My '83 300D has a typical floorpan rust problem from years of water getting in and I'm wondering if it's worth fixing or if I should begin looking for another car. Some background: I'm owned the car for a little over two years and it's currently at 208K miles and running fine. The engine doesn't burn or leak oil and is running real strong. The tranny shows no signs of dying. I've worked real hard to get everything working properly (including the odometer and cruise control!) and the only problems now are the left rear window (needs new regulator) and the power antenna (probably needs a new mast). I recently upgraded the stereo with all new speakers and a brand new Kenwood head unit with built-in Sirius.
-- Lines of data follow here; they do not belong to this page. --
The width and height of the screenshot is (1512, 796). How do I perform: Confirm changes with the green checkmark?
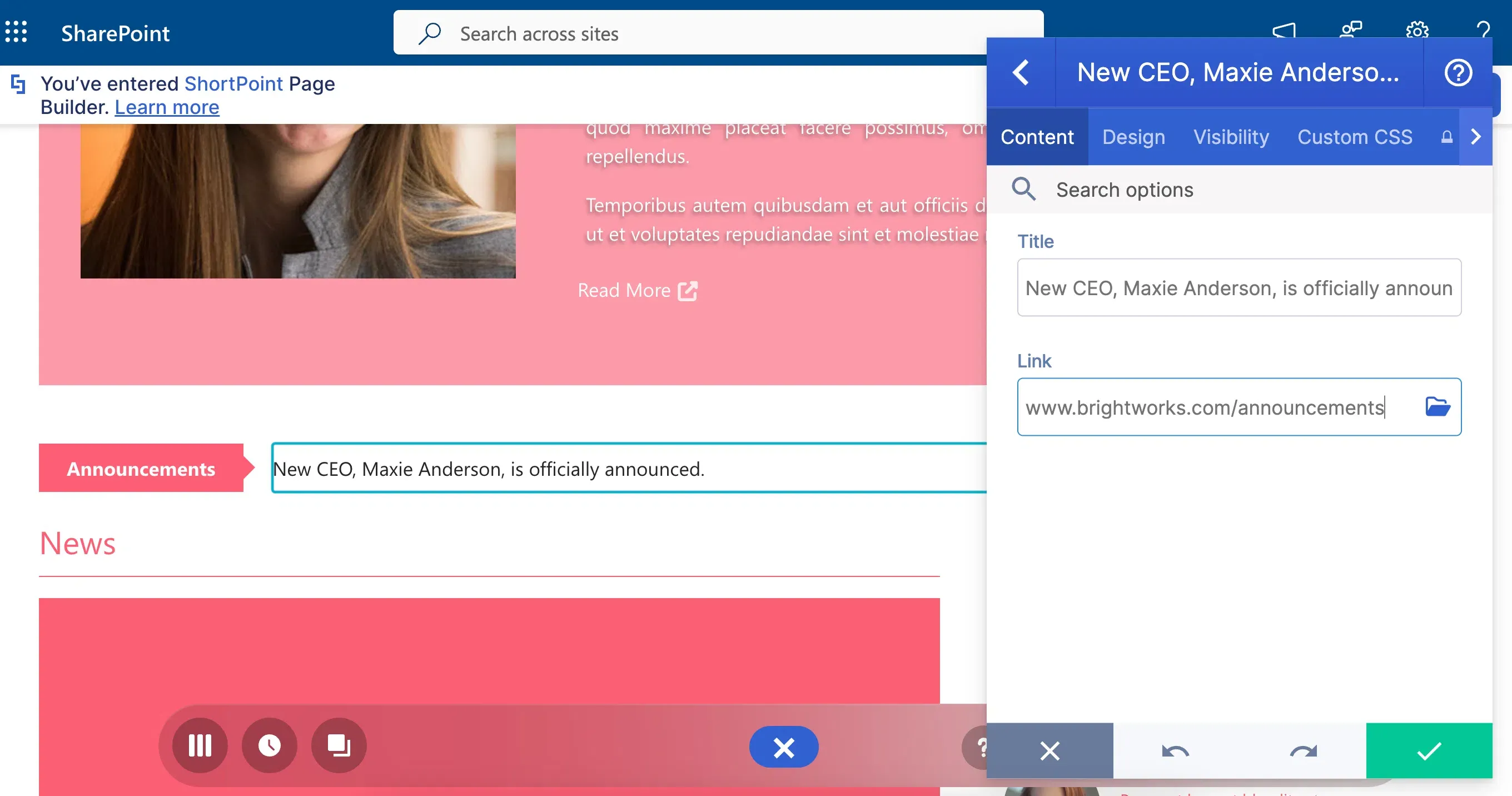[x=1429, y=751]
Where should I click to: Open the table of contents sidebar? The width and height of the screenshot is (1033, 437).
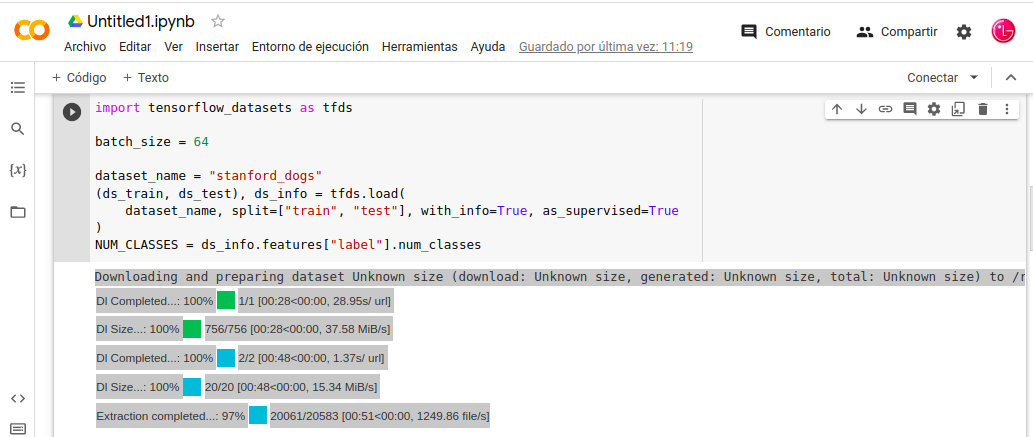pos(17,88)
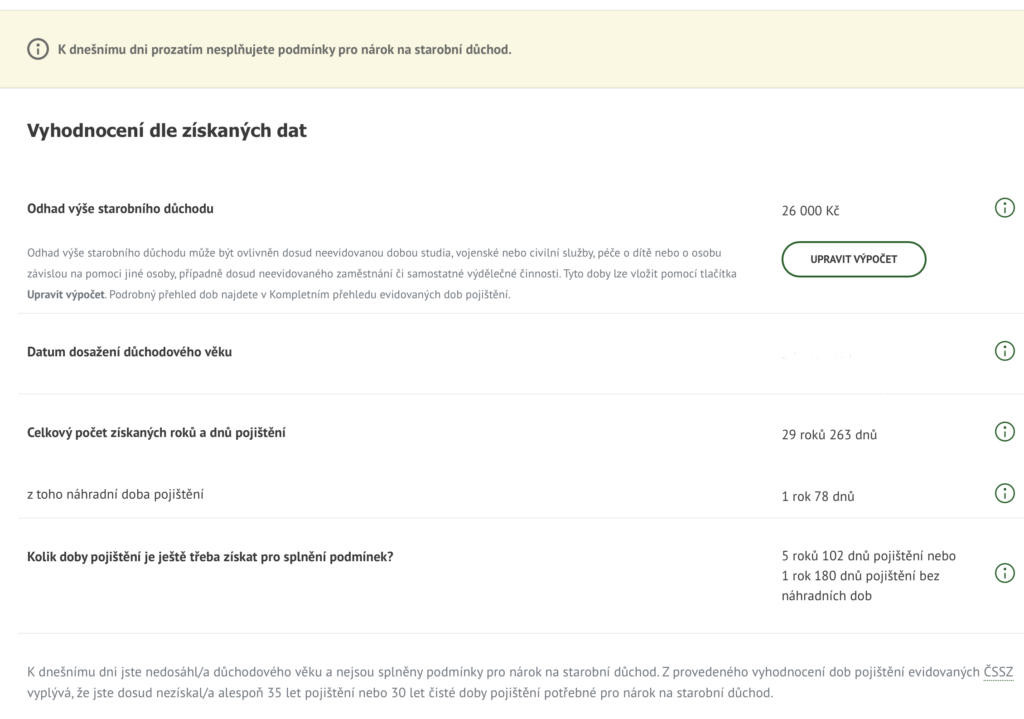Click the 5 roků 102 dnů pojištění value
The height and width of the screenshot is (719, 1024).
coord(869,556)
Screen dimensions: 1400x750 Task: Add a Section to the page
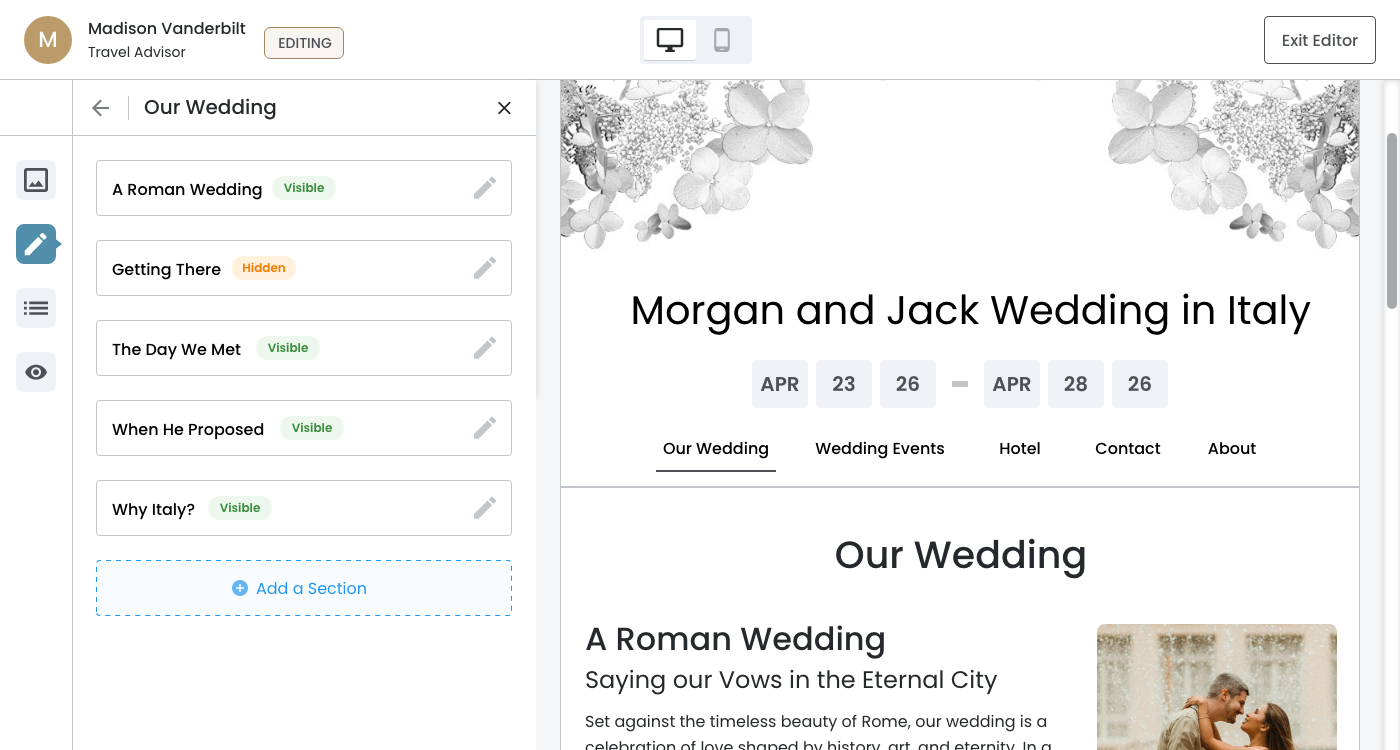304,588
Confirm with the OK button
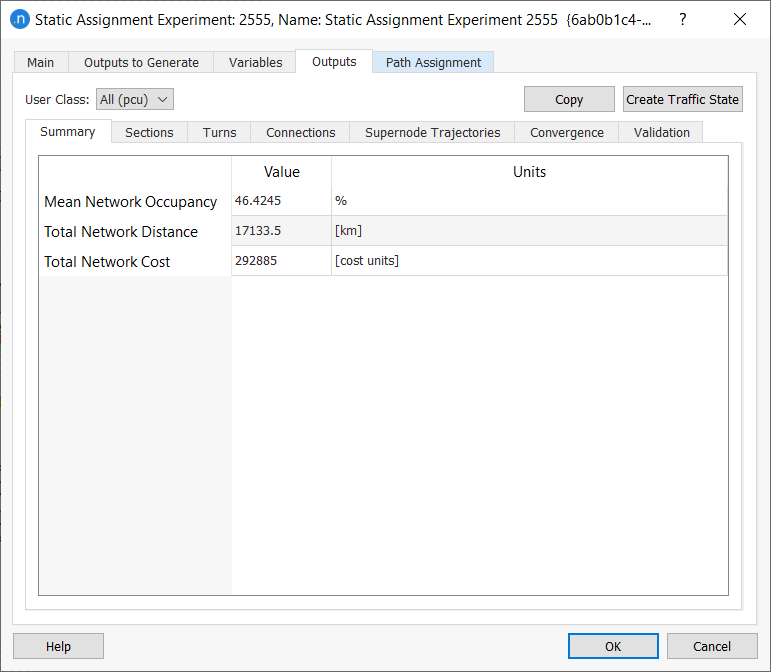The width and height of the screenshot is (771, 672). [x=612, y=646]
I mention all this because - as much as I'd like to be freed from the curse of rust - I'm reluctant to start all over again. I don't have space to stash this car if I go get another one, so pulling parts from it, etc. is not an option. I either would sell it as a parts car or put it up on eBay and make a full disclosure as to the extent of the rust. Which is a problem since I really don't know how bad it is - I've yet to put the car on a lift and take a good look. What I've seen so far doesn't make me feel good: the driver's side front pan is pretty perforated, as is the rear passenger pan. I'm sure the other areas aren't that great either. My question to you folks, who probably know about this than me, is: can this be fixed for a reasonable amount or is time to let go?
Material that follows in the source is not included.